**EXERCISE INSTRUCTIONS:**
Only the pictures are dropped. Restate each line below word for word.

Stored data entries
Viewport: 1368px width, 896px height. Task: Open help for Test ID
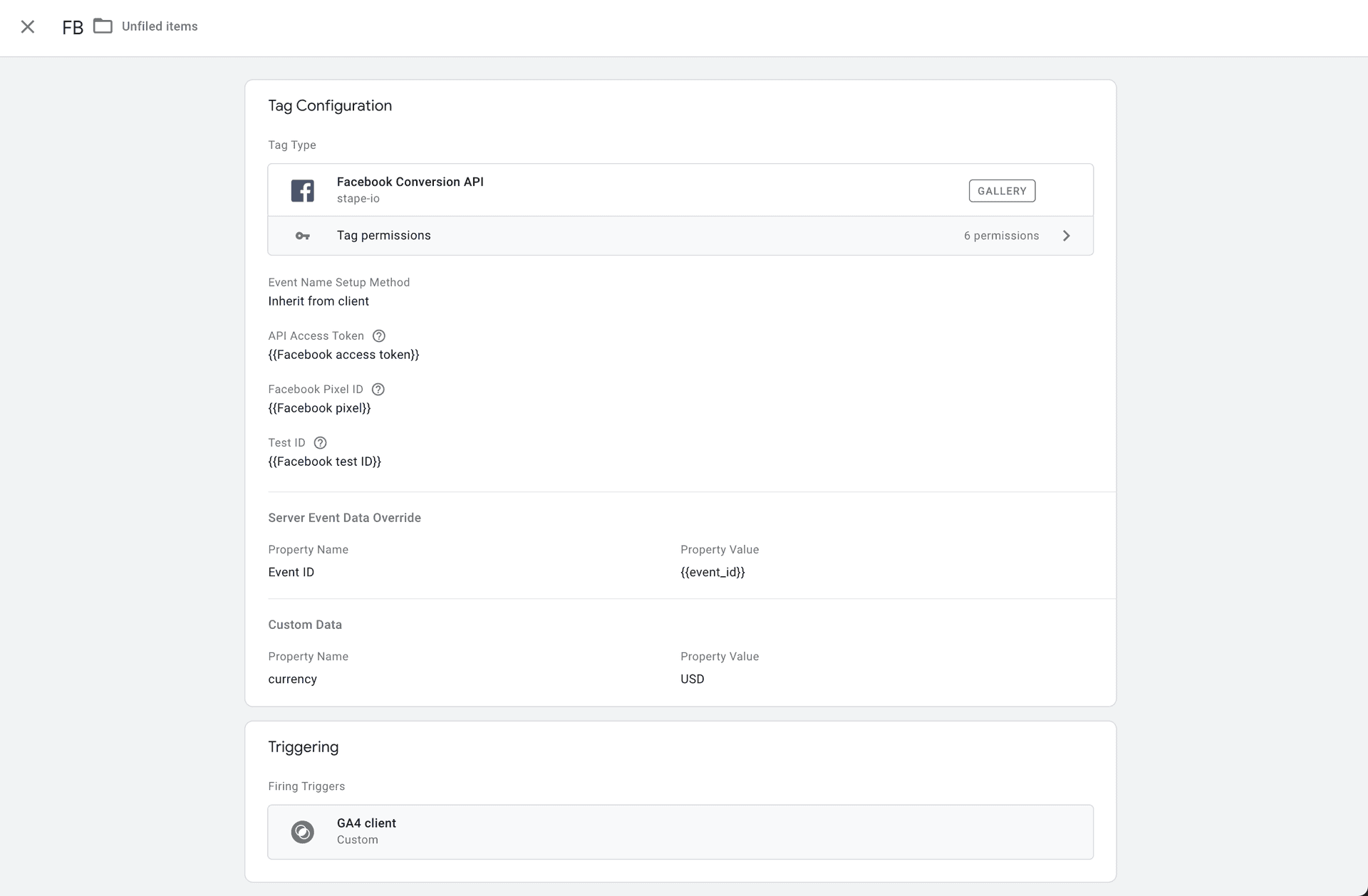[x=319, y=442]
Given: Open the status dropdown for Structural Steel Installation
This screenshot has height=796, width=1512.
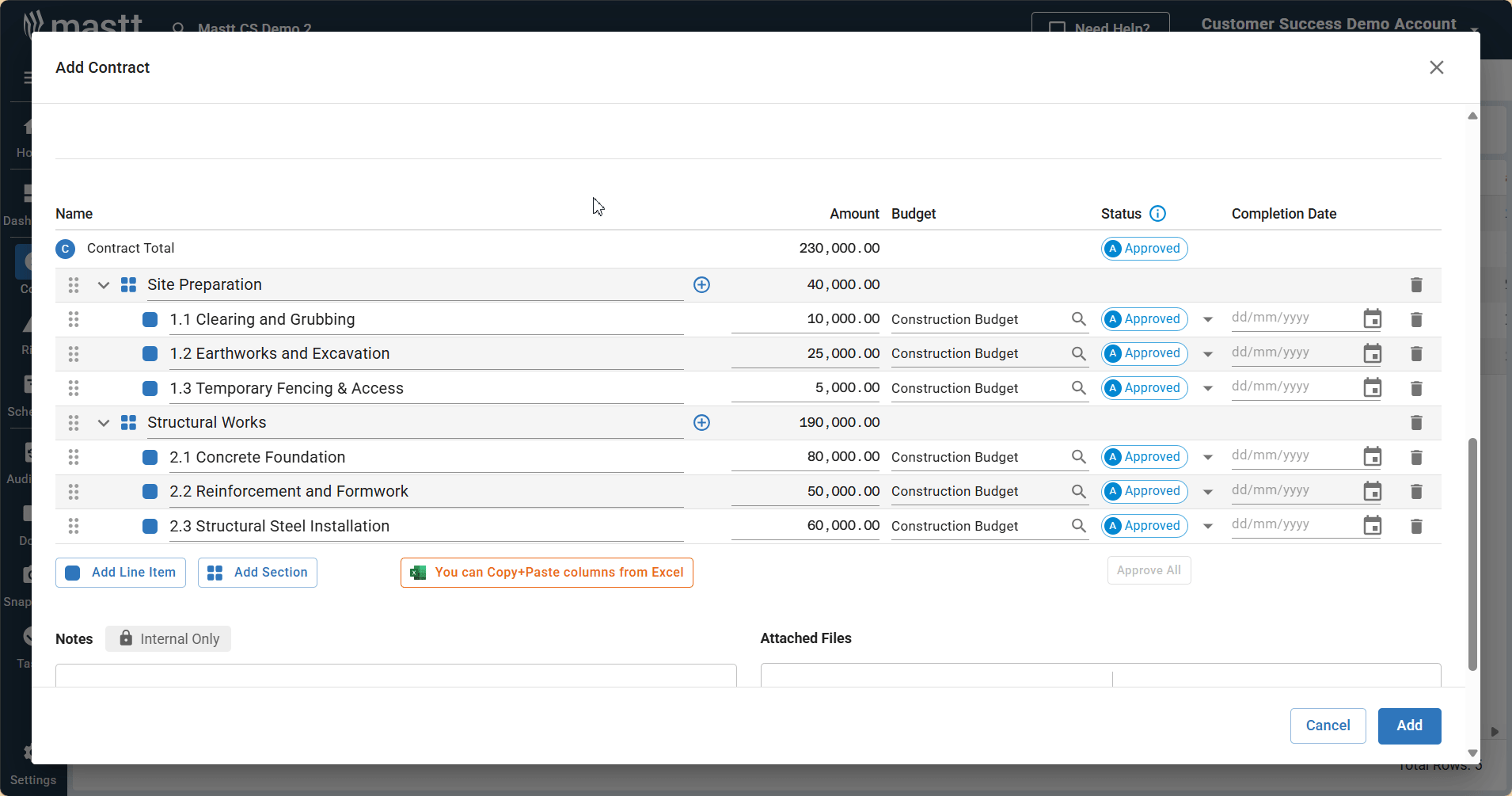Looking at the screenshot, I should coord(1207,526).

**ANSWER TO THE EXERCISE:**
Viewport: 1368px width, 896px height. Task: Open help for Test ID
[x=319, y=442]
Given: Open the status dropdown for Structural Steel Installation
This screenshot has height=796, width=1512.
Looking at the screenshot, I should coord(1207,526).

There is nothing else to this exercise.